Application prospect limited splenic flexure mobilization (LSFM)
Inna Tulina:The decision to splenic flexure mobilization depends on different contexts and different patient characteristics. Due to patient anatomic differences, in some patients we need to perform a complete splenic flexure release; in other patients, as you quoted, we need to perform a limited-splenic flexure mobilization (LSFM). So, first of all, whether to perform splenic flexure mobilization, complete or limited splenic flexure mobilization depends on the anatomic features of the patient. Secondly, it depends on the length of the colon that we want to expose by splenic flexure mobilization. And then, it depends on the site of the tumor, if the tumor is located in the sigmoid colon, perhaps LSFM is needed; if the tumor is located in the descending colon, splenic flexure, complete splenic flexure mobilization is needed. Of course, the concept proposed by Chinese scholars is of importance.

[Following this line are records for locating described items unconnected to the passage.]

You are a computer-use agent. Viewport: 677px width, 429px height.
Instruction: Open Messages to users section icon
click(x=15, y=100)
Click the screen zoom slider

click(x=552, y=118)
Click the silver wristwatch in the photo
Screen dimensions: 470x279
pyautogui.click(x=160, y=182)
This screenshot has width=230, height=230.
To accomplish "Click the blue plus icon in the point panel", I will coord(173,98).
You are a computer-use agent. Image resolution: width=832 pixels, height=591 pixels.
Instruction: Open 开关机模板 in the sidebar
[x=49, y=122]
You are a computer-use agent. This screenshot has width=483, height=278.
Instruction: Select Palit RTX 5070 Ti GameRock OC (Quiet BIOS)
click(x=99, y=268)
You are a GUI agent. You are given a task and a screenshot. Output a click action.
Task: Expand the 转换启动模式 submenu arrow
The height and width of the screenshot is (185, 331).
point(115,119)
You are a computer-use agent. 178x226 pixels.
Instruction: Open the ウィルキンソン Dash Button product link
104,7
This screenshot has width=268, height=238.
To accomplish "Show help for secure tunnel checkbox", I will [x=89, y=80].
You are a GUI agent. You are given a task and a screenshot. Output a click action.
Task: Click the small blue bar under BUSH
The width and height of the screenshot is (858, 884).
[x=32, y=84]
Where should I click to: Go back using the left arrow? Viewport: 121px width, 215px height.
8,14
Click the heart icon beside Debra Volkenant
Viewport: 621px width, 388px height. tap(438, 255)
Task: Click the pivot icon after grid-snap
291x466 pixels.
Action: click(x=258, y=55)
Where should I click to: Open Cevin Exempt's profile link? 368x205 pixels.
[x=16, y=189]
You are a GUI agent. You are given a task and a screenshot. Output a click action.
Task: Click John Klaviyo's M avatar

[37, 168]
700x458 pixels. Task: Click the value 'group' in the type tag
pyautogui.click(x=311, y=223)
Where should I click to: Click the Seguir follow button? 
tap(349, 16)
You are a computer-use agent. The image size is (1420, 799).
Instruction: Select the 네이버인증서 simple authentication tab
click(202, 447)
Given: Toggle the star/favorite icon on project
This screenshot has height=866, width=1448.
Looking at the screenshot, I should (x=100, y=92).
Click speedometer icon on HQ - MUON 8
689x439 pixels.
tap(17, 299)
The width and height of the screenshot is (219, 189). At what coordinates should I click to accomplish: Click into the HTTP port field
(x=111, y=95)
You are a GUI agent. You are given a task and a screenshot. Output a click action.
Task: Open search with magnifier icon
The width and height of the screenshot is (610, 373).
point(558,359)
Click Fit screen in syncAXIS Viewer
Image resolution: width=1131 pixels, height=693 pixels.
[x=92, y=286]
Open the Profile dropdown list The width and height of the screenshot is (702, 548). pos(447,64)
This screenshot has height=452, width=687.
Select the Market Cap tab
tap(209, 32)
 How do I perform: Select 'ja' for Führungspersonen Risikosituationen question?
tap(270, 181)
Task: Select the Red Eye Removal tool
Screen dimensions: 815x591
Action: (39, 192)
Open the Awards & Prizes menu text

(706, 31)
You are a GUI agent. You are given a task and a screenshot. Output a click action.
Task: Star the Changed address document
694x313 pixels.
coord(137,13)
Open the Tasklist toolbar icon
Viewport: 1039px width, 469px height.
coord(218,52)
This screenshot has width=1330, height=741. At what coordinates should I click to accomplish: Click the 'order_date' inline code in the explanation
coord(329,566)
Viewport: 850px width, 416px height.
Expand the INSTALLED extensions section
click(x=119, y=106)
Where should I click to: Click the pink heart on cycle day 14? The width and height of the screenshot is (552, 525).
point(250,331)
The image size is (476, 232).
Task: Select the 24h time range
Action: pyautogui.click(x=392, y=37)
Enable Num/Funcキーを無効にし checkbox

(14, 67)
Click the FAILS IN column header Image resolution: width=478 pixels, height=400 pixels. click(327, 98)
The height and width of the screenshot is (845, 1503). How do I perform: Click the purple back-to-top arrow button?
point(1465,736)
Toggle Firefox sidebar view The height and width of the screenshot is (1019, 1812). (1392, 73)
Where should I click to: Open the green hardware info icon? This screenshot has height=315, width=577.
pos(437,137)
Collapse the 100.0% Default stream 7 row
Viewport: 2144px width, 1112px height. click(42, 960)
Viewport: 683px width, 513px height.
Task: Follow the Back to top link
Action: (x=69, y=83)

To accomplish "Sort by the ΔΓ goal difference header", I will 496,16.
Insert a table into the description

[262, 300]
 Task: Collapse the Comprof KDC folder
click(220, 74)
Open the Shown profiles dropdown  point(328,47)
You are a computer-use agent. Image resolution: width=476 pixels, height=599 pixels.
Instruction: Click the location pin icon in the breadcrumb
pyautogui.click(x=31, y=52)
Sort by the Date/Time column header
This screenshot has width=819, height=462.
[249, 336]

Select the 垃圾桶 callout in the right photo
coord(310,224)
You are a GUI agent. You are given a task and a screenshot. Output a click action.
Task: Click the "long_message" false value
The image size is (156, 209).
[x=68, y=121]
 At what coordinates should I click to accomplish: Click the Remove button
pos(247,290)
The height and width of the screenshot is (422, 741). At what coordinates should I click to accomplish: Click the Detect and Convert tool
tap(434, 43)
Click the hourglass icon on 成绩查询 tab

1. Efetov S, Jiang J, Liu Z, Tulina I,et al. Superior mesenteric vessel anatomy features differ in Russian and Chinese patients with right colon cancer: computed tomography-based study. Chin Med J (Engl). 2021 Jun 7;134(20):2495-2497. doi: 10.1097/CM9.0000000000001566. PMID: 34101634; PMCID: PMC8654426.
2.李赟,刁德昌,李洪明等.限制性结肠脾曲游离技术在腹腔镜直肠癌低位前切除术中的临床应用[J].中华结直肠疾病电子杂志,2020,9(01):46-50.